I’m going to do a series on some of my favorite gemstones and I’m beginning with a long time favorite of mine, Carnelian.
Carnelian draws its name from the Latin carneolus – meaning “red stone”. Like many other gemstones, carnelian derives the rich colors we see – pinks, oranges, and orange-reds – from iron. A form of chalcedony (quartz family), carnelian has a microcrystalline structure and is translucent to opaque. Carnelian is rated a 6.5 – 7.0 on the Mohs hardness scale which makes it a very good stone for jewelry. The necklace on the left combines vermeil accents with carnelian
Although carnelian can range in color from a light orange to deep orange-red, now andagain it can be found in mauve, with milky white veins. Banded varieties make lovely cabochons and beads and can be striking in jewelry designs. Carnelian is a versatile stone that looks wonderful set in silver, copper, or gold.
Most Carnelian has been heat treated to enhance the characteristic reddish brown “caramel” color. Carnelian makes beautiful cabochons and beads.
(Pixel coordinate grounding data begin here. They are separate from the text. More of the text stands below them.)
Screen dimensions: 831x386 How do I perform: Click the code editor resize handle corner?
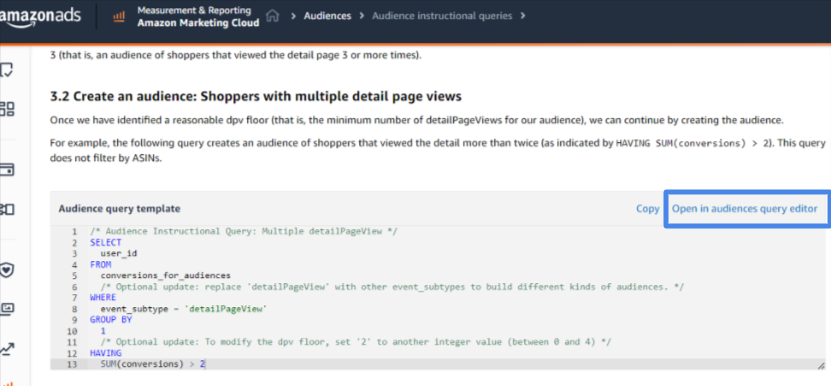[821, 365]
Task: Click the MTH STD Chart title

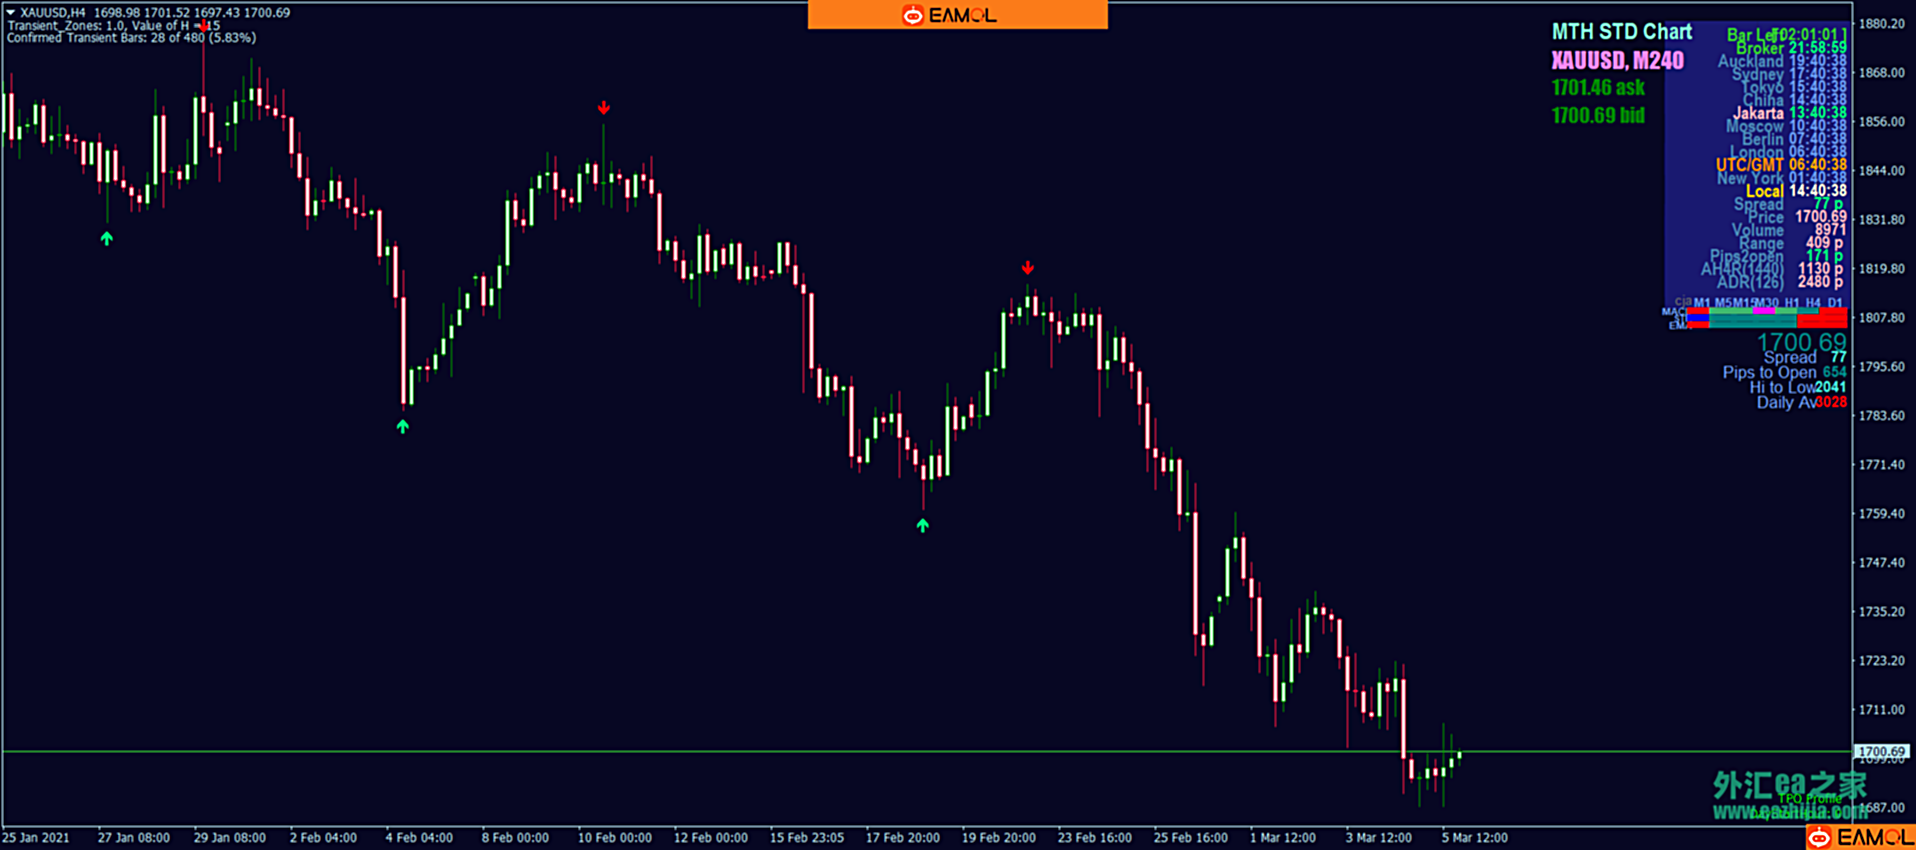Action: coord(1621,32)
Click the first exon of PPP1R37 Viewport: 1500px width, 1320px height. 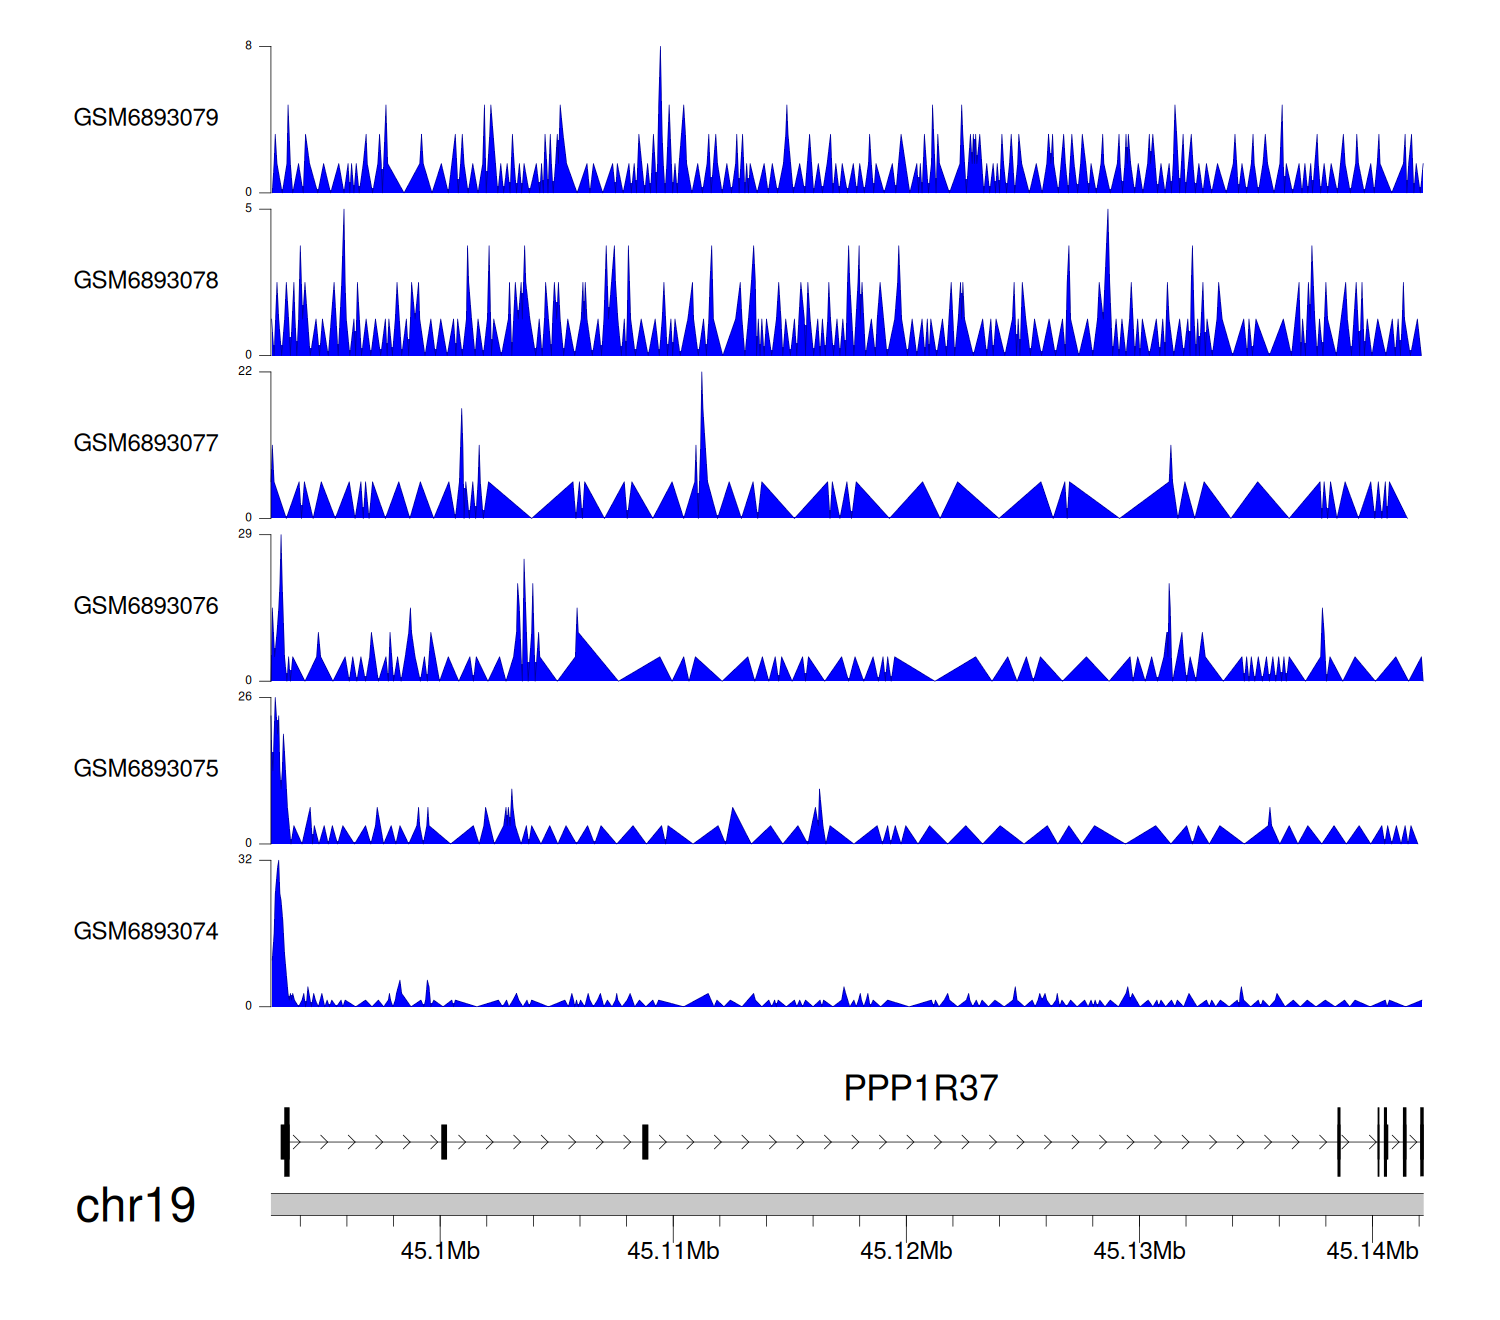click(286, 1142)
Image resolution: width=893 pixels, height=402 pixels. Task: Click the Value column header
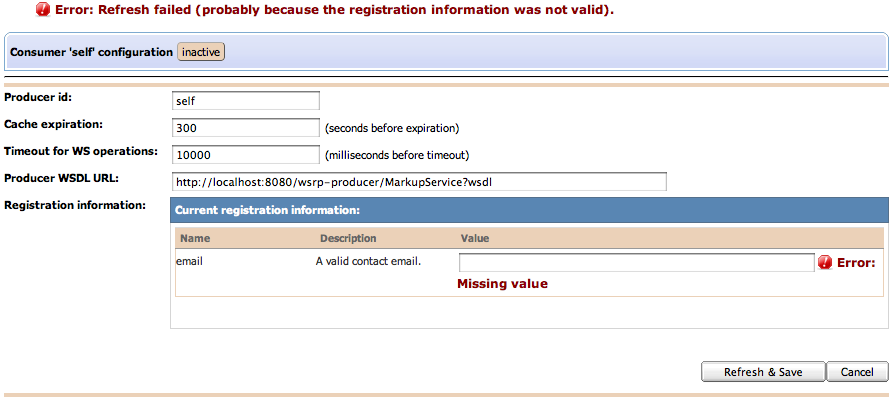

Carnelian is thought to be beneficial in the treatment of infertility and impotency, and many people believe that it enhances desire. It is also believed to cleanse and purify the blood. The best carnelian comes from India, but this stone is also produced in Australia, and most of the carnelian on the market today is mined in South America.
In the Middle East has been widely viewed as a stone of protection. In the present day, carnelian is still used at a stone of protection against negative energies from another person, as well as to cleanse negativity from other stones, provide inspiration, and especially in the pink form of the stone, as an offering of love.